I tried fiber-fill, the cotton like nylon stuff you pack into pillows. My tank was shiny clean, incredible water, no more diseases, water changes perhaps 25% once a year, no more chemicals except to remove chlorine when I couldn't let water sit outside for long periods.
Then one day the entire tank was filled with detritus, fish and plant waste. The filter material was simply saturated and then collapsed. I did this several times over three years and each filter worked for six to eight months then collapsed again.
Eventually, I went to the hardware store and bought several types and textures of nylon cleaning pads. I cut them to fit into the canister filter then finally through a sponge filter, now I don't even do the sponge. I do keep the heavy textured nylon close to the water inflows to catch bulk detritus, the finer nylon materials toward the outflow side for finer filtration.
Replace all filter material in a canister with scratch pad nylon, fill in all gaps so water cannot flow around the material, detritus is filtered, fungi and bacteria break that down to recycle the elements and provide CO2, other organic compounds, and minerals for your tank. Don't let water intake or outflows disturb the surface, extent the inflows down into the tank.
Place the intake and outflows on opposite ends of the tank to create better circulation.
Let nature take its course. Be sure to have snails in the tank.

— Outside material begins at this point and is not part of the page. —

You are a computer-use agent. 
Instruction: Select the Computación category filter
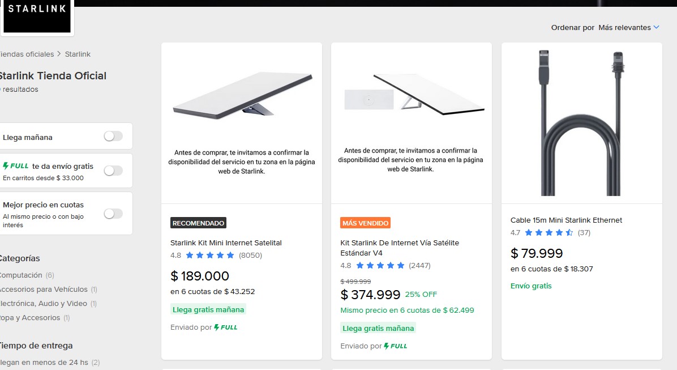click(x=22, y=275)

When the water looks cloudy, remove the filter, take it out in the garden and just spray off the built up material, replace the water and reassemble the filter.
You have just created an incredibly efficient biological filter. When it slows down, take it apart and wash off some of the detritus, which is the only maintenance needed.
You can oversize the canister for the tank size and yes, this increases filtration. But not needed.
In fact, if you have enough plant material, you don't even need the filter. The twenty gallon tank behind me as I write does not have a filter because I also raise Cherry Shrimp and the shrimplets were being sucked into the filter. It is too much work to get them out several times each year, so I simply shut it off.
The aquarium looks great.
Before you go, there is more to come. We need to show you have to handle algae, use detritivores, and discuss the substrate in the next article. If you are in a hurry, go to the swimming pool supply and buy washed swimming pool filter sand and use several inches as a substrate. Plants will love you. This is your major natural aquarium set up. Just add water and light.